"""

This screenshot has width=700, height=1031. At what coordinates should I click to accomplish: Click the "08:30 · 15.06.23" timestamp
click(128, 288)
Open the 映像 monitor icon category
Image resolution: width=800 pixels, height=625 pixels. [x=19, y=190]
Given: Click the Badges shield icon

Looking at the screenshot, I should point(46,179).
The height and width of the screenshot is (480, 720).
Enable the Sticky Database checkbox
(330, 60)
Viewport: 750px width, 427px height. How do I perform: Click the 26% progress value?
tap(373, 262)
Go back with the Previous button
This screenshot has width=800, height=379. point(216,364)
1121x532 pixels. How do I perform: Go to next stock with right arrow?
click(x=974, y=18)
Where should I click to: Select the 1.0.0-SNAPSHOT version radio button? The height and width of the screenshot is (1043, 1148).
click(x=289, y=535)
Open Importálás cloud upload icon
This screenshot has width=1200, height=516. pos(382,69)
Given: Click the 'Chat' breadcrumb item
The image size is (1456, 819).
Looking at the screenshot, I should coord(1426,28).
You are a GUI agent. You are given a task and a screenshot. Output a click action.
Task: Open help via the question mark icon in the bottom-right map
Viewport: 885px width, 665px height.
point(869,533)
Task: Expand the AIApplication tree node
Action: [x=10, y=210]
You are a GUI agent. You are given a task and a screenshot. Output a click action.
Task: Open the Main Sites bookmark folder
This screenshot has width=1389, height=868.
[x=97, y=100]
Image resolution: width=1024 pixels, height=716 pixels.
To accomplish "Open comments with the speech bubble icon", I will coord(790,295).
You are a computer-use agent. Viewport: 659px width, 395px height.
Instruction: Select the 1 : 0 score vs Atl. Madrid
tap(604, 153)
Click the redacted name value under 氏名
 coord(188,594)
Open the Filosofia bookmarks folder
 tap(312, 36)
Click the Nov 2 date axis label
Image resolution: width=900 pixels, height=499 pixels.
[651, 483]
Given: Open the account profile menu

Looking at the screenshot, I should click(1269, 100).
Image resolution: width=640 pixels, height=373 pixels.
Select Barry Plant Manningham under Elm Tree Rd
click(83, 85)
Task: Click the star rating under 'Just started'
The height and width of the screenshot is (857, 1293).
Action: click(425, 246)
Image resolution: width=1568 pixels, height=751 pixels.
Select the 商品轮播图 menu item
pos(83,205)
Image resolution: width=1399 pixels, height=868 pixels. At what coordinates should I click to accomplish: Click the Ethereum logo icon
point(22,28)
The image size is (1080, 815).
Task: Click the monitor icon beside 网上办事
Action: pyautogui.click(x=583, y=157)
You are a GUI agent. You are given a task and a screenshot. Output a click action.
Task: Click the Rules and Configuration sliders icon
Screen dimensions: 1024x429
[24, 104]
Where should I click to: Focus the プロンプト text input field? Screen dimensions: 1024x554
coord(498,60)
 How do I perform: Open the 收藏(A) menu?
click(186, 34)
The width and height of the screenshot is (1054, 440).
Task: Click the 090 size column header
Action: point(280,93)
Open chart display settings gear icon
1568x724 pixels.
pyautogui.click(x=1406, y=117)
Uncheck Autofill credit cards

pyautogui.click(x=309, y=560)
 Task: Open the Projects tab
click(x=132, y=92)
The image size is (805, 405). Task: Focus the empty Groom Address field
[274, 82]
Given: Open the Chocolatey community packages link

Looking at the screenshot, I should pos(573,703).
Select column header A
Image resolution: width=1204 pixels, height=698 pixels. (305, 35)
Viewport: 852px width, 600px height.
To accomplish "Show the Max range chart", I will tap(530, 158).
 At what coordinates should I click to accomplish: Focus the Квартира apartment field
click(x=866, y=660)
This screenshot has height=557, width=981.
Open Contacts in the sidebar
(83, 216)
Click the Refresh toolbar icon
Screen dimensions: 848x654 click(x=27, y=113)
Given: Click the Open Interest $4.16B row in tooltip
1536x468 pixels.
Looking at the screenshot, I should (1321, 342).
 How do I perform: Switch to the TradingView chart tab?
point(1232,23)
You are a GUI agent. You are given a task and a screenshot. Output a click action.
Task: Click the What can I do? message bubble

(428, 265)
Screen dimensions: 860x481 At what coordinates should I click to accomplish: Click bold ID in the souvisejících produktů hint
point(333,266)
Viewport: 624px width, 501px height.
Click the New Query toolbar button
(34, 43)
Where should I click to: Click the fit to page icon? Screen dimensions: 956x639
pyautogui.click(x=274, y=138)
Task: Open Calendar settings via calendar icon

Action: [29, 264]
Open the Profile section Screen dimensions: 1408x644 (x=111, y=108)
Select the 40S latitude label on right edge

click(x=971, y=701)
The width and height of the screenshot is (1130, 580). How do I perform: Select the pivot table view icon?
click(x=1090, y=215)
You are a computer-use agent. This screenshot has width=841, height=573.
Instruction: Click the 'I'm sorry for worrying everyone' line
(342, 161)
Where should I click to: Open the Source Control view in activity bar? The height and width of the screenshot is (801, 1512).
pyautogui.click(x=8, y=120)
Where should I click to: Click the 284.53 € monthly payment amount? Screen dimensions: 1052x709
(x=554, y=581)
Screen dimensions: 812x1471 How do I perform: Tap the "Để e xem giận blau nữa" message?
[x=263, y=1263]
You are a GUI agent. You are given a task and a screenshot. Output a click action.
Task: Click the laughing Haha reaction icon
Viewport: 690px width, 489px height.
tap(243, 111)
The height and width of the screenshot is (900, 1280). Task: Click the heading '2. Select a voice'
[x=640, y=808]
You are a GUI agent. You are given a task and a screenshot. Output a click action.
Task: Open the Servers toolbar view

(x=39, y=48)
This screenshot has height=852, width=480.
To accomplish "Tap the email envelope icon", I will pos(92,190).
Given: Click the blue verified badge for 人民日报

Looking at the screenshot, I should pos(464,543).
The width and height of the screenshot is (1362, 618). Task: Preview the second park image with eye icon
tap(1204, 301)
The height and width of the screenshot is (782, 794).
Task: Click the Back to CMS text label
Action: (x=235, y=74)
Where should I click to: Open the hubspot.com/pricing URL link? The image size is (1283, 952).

"""

:: Task objective ::
Give back every record exactly.

:: Problem solution ::
This screenshot has width=700, height=1031. At what coordinates should I click to accomplish: Click the "08:30 · 15.06.23" timestamp
click(128, 288)
Open the 映像 monitor icon category
Image resolution: width=800 pixels, height=625 pixels. [x=19, y=190]
Given: Click the Badges shield icon

Looking at the screenshot, I should point(46,179).
The height and width of the screenshot is (480, 720).
Enable the Sticky Database checkbox
(330, 60)
Viewport: 750px width, 427px height. How do I perform: Click the 26% progress value?
tap(373, 262)
Go back with the Previous button
This screenshot has width=800, height=379. point(216,364)
1121x532 pixels. How do I perform: Go to next stock with right arrow?
click(x=974, y=18)
Where should I click to: Select the 1.0.0-SNAPSHOT version radio button? The height and width of the screenshot is (1043, 1148).
click(x=289, y=535)
Open Importálás cloud upload icon
This screenshot has width=1200, height=516. pos(382,69)
Given: Click the 'Chat' breadcrumb item
The image size is (1456, 819).
Looking at the screenshot, I should coord(1426,28).
You are a GUI agent. You are given a task and a screenshot. Output a click action.
Task: Open help via the question mark icon in the bottom-right map
Viewport: 885px width, 665px height.
point(869,533)
Task: Expand the AIApplication tree node
Action: [x=10, y=210]
You are a GUI agent. You are given a task and a screenshot. Output a click action.
Task: Open the Main Sites bookmark folder
This screenshot has width=1389, height=868.
[x=97, y=100]
Image resolution: width=1024 pixels, height=716 pixels.
To accomplish "Open comments with the speech bubble icon", I will coord(790,295).
You are a computer-use agent. Viewport: 659px width, 395px height.
Instruction: Select the 1 : 0 score vs Atl. Madrid
tap(604, 153)
Click the redacted name value under 氏名
 coord(188,594)
Open the Filosofia bookmarks folder
 tap(312, 36)
Click the Nov 2 date axis label
Image resolution: width=900 pixels, height=499 pixels.
[651, 483]
Given: Open the account profile menu

Looking at the screenshot, I should click(1269, 100).
Image resolution: width=640 pixels, height=373 pixels.
Select Barry Plant Manningham under Elm Tree Rd
click(83, 85)
Task: Click the star rating under 'Just started'
The height and width of the screenshot is (857, 1293).
Action: click(425, 246)
Image resolution: width=1568 pixels, height=751 pixels.
Select the 商品轮播图 menu item
pos(83,205)
Image resolution: width=1399 pixels, height=868 pixels. At what coordinates should I click to accomplish: Click the Ethereum logo icon
point(22,28)
The image size is (1080, 815).
Task: Click the monitor icon beside 网上办事
Action: pyautogui.click(x=583, y=157)
You are a GUI agent. You are given a task and a screenshot. Output a click action.
Task: Click the Rules and Configuration sliders icon
Screen dimensions: 1024x429
[24, 104]
Where should I click to: Focus the プロンプト text input field? Screen dimensions: 1024x554
coord(498,60)
 How do I perform: Open the 收藏(A) menu?
click(186, 34)
The width and height of the screenshot is (1054, 440).
Task: Click the 090 size column header
Action: point(280,93)
Open chart display settings gear icon
1568x724 pixels.
pyautogui.click(x=1406, y=117)
Uncheck Autofill credit cards

pyautogui.click(x=309, y=560)
 Task: Open the Projects tab
click(x=132, y=92)
The image size is (805, 405). Task: Focus the empty Groom Address field
[274, 82]
Given: Open the Chocolatey community packages link

Looking at the screenshot, I should pos(573,703).
Select column header A
Image resolution: width=1204 pixels, height=698 pixels. (305, 35)
Viewport: 852px width, 600px height.
To accomplish "Show the Max range chart", I will tap(530, 158).
 At what coordinates should I click to accomplish: Focus the Квартира apartment field
click(x=866, y=660)
This screenshot has height=557, width=981.
Open Contacts in the sidebar
(83, 216)
Click the Refresh toolbar icon
Screen dimensions: 848x654 click(x=27, y=113)
Given: Click the Open Interest $4.16B row in tooltip
1536x468 pixels.
Looking at the screenshot, I should (1321, 342).
 How do I perform: Switch to the TradingView chart tab?
point(1232,23)
You are a GUI agent. You are given a task and a screenshot. Output a click action.
Task: Click the What can I do? message bubble

(428, 265)
Screen dimensions: 860x481 At what coordinates should I click to accomplish: Click bold ID in the souvisejících produktů hint
point(333,266)
Viewport: 624px width, 501px height.
Click the New Query toolbar button
(34, 43)
Where should I click to: Click the fit to page icon? Screen dimensions: 956x639
pyautogui.click(x=274, y=138)
Task: Open Calendar settings via calendar icon

Action: [29, 264]
Open the Profile section Screen dimensions: 1408x644 (x=111, y=108)
Select the 40S latitude label on right edge

click(x=971, y=701)
The width and height of the screenshot is (1130, 580). How do I perform: Select the pivot table view icon?
click(x=1090, y=215)
You are a computer-use agent. This screenshot has width=841, height=573.
Instruction: Click the 'I'm sorry for worrying everyone' line
(342, 161)
Where should I click to: Open the Source Control view in activity bar? The height and width of the screenshot is (801, 1512).
pyautogui.click(x=8, y=120)
Where should I click to: Click the 284.53 € monthly payment amount? Screen dimensions: 1052x709
(x=554, y=581)
Screen dimensions: 812x1471 How do I perform: Tap the "Để e xem giận blau nữa" message?
[x=263, y=1263]
You are a GUI agent. You are given a task and a screenshot. Output a click action.
Task: Click the laughing Haha reaction icon
Viewport: 690px width, 489px height.
tap(243, 111)
The height and width of the screenshot is (900, 1280). Task: Click the heading '2. Select a voice'
[x=640, y=808]
You are a GUI agent. You are given a task and a screenshot. Output a click action.
Task: Open the Servers toolbar view

(x=39, y=48)
This screenshot has height=852, width=480.
To accomplish "Tap the email envelope icon", I will pos(92,190).
Given: Click the blue verified badge for 人民日报

Looking at the screenshot, I should pos(464,543).
The width and height of the screenshot is (1362, 618). Task: Preview the second park image with eye icon
tap(1204, 301)
The height and width of the screenshot is (782, 794).
Task: Click the Back to CMS text label
Action: (x=235, y=74)
Where should I click to: Open the hubspot.com/pricing URL link? The image size is (1283, 952).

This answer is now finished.